Walter said she spoke with Harford County Public Schools Superintendent Robert Tomback and did agree with Wagner that several board members did seem surprised.
"I think the way the board of ed found out about it was not the most appropriate, to be perfectly honest with you," Walter said.
Councilman Bill Martin, however, said the issue is not one that just came out during winter break but had been discussed for some time. He said an SRO had been added in middle schools halfway through the last school year and been transferred to Meadowvale Elementary to see how it would work.
Unfortunately, he said, that officer had to be transferred back to the middle school because of "manpower allocations."

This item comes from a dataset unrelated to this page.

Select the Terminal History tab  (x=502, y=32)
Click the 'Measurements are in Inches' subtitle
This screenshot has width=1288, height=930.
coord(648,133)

Martin, an eighth-grade teacher, also said SRO's serve a much broader purpose "besides the occasional shootout."
He said middle schools have changed and have children of vastly different backgrounds.
"You've got kids that have a little bracelet because they're still on house arrest sitting next to kids who still believe in Santa Claus," Martin said.
"Bullying is always a factor. You can have all the feel-good campaigns you want," he said. "I have seen kids go bonkers and run the hallway with butane and lighters, screaming, and the SRO is there to get them."
"We're not trying to put an officer in our schools like it's the Wild West. They're not going to walk in there with an M-14 rifle and scare the kids," he said, adding that the city already has an SRO program and is just asking for two more.
"We are a sovereign city, we tax our own citizens, they expect this from us. I urge my council members to support this," he said.
Councilman David Glenn, who has also been active in schools, was not at the meeting but Dougherty read an e-mail on his behalf that strongly supported the amendment.
"This is without a doubt a defining moment for the citizens of Havre de Grace," Glenn said in the letter. "As in any occupation, the one thing you don't want to compromise is safety."
Martin said he thinks Congress will start having serious dialogue about having more SRO's in schools.
"I think it's where the future's heading, personally. I think within the next decade, all schools will have them," he said. "Years ago, we didn't have school nurses. I'm sure people thought back then, how do we afford a nurse at every school? But we do. We afford them because we have to."
"My kids' safety, school nurses and good teachers: it's the biggest bargain we have in America," he said.
Several residents had differing opinions on the amendment.
Hollee Sifford, of Chapel Heights Drive, said she is a mother and has seen an SRO in action.
"He was very effective and he set the precedent for every single SRO who is in this town," she said. "I don't really think arguing over the cost is effective."
"At the end of the day, it's the parents that want to see them [children] come home and teachers who want to teach them," she said.
Another resident, on Market Street, noted Columbine High had a full-time SRO who was unable to stop the shootings.
Dougherty replied that the job description of the SRO has changed since then, and now an SRO is the first line of defense.
Joe Kochenderfer, of Tydings Road, wondered about the difference between SROs and school guards and questioned whether the amendment was precipitated by the Newton shooting.
"It's something that has been in the planning stages for quite some time," Dougherty replied.
Also at the meeting, Lynn Jurkowski was sworn in as planning commission member.
VFW Vice Commander Mary Wilson, Quartermaster Craig Reeling; Chaplain Steve Koester and Adjutant Judge Advocate Russ Levey were among those to receive recognitions.
The council also went into closed session to discuss property acquisition and legal matters.